Fiennes brings a wistfulness that cuts through the gore. His monologue about “shops and fridges and telephones and personal computers”—the foundations that “seemed unshakable”—lands harder than any zombie attack. This is a man mourning civilization itself, finding connection with a creature who destroyed it. If the Academy ever expands its horror tolerance, this performance deserves conversation alongside Conclave.




The Bone Temple Succeeds Where 28 Years Later Stumbled
DaCosta understands something Boyle seemed to forget: horror can do political work without laying it on with a trowel. The Jimmy Savile imagery—a notorious British TV personality revealed posthumously as a prolific child abuser—carries weight precisely because the film doesn’t explain it. Crystal’s repeated references to “charity” (Savile’s famous cover for his crimes) resonate for those who know, pass unnoticed for those who don’t. The subtext stays sub.
Hildur Guðnadóttir‘s score replaces Young Fathers’ hip-hop soundtrack with something more conventionally unsettling. The parkour is gone. The infected feel dangerous again. At 109 minutes, the film never drags—though I’ll admit the first act’s brutality occasionally threatens to numb rather than disturb.
The climax delivers something I won’t spoil except to say: the audience I saw it with cheered. Actually cheered. In a horror film. That’s rare.
A Third Film Feels Inevitable—But Should DaCosta Direct It?
The coda all but guarantees a third installment, and a surprise reappearance suggests the story isn’t finished with characters we assumed were gone. Here’s my honest take: Nia DaCosta should direct Part Three. Not because Boyle failed—28 Years Later has genuine power in its first two acts—but because DaCosta seems more interested in playing in genre space than transcending it. Sometimes that’s exactly what a franchise needs.
The Bone Temple isn’t as meditative as its predecessor. It’s pulpier, nastier, more EC Comics than art-house grief study. But it’s also more consistently engaging, more willing to commit to its own darkness. If Boyle’s film was about the inevitability of death, DaCosta’s is about the persistence of cruelty—and the strange, fragile hope that survives anyway.
I was wrong to dread this sequel. That doesn’t happen often enough to ignore.
FAQ: 28 Years Later: The Bone Temple and the Franchise’s Future
Why might The Bone Temple’s approach to the Jimmys succeed where 28 Years Later’s finale failed?

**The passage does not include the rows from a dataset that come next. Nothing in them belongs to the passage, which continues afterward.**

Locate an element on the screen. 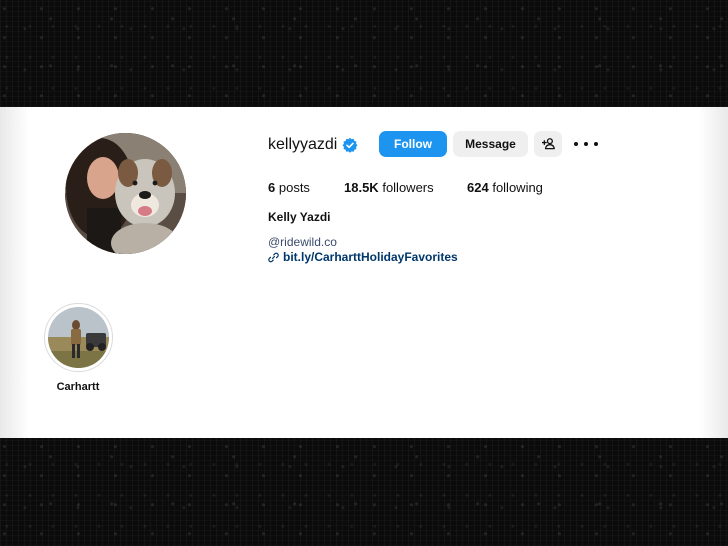 Image resolution: width=728 pixels, height=546 pixels. following-count: 624 is located at coordinates (478, 188).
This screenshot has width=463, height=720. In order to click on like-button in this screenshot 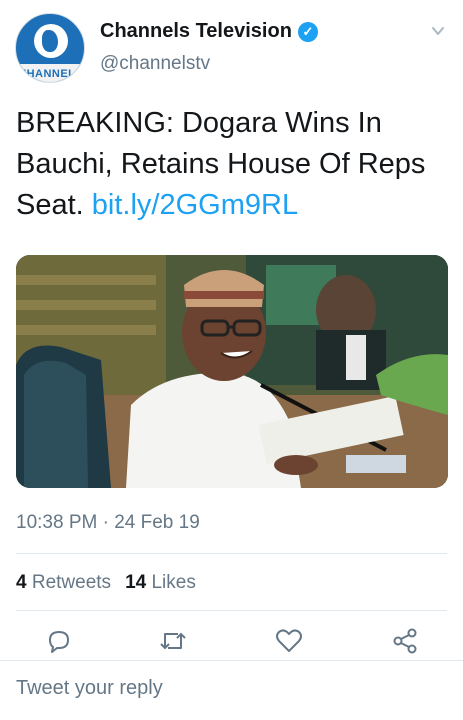, I will do `click(289, 641)`.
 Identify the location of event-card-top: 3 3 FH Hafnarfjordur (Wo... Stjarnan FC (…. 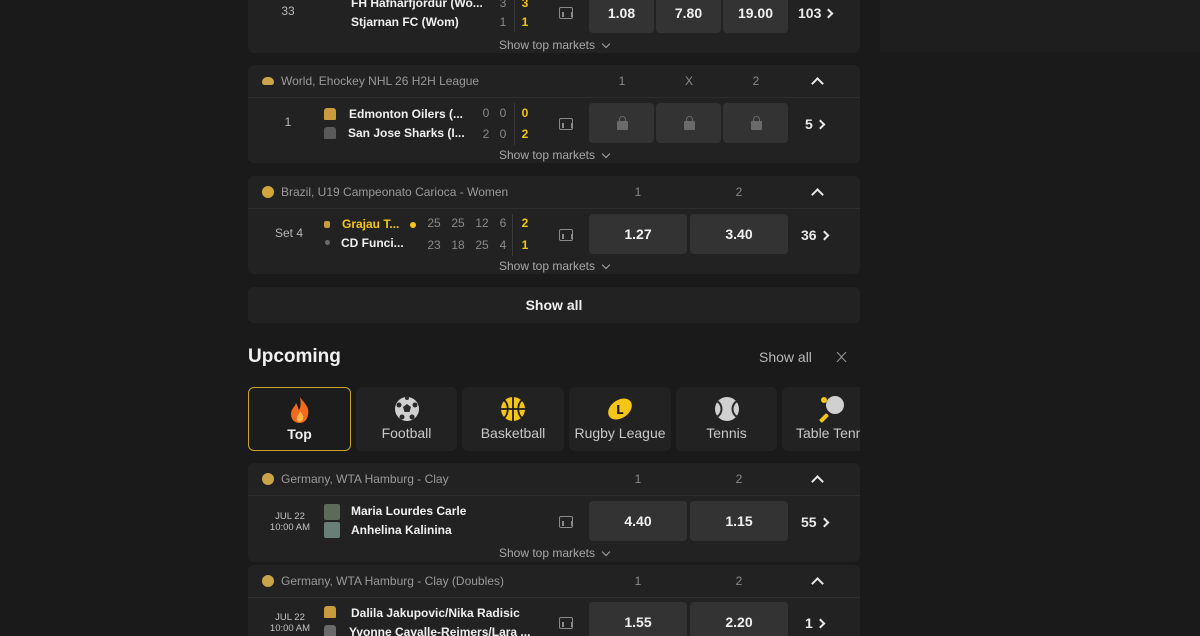
(554, 26).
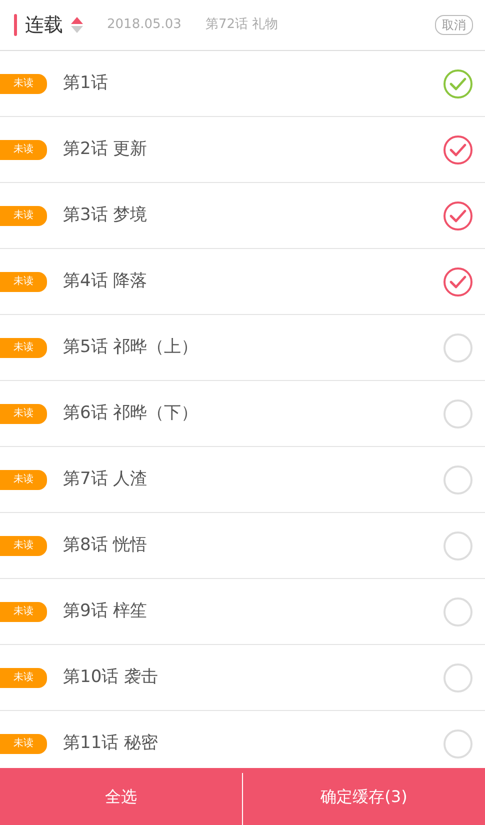 This screenshot has height=825, width=485. Describe the element at coordinates (106, 479) in the screenshot. I see `episode-title: 第7话 人渣` at that location.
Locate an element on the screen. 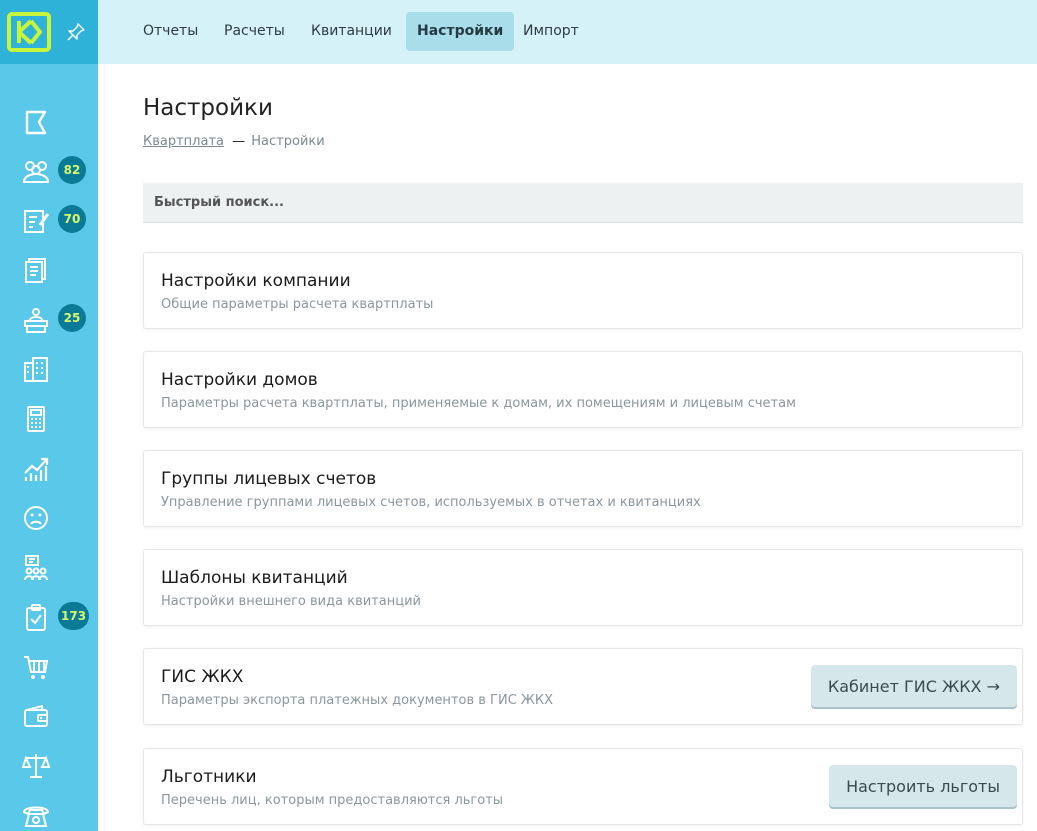  quick-search-input is located at coordinates (583, 203).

Stripping away irony transforms absurdity into genuine menace. Boyle played the Savile imagery for shock; DaCosta treats it as texture for something truly disturbing. The difference between a joke and a nightmare is often just commitment—and DaCosta commits completely.
How does Nia DaCosta’s horror background change The Bone Temple compared to Danny Boyle’s direction?
DaCosta’s Candyman proved she understands genre mechanics at a structural level—when to build dread, when to release it, when to let violence mean something. Boyle’s instincts skew toward visual poetry, which works brilliantly until the third act needs momentum. DaCosta never loses control of pace, even when the gore threatens to overwhelm.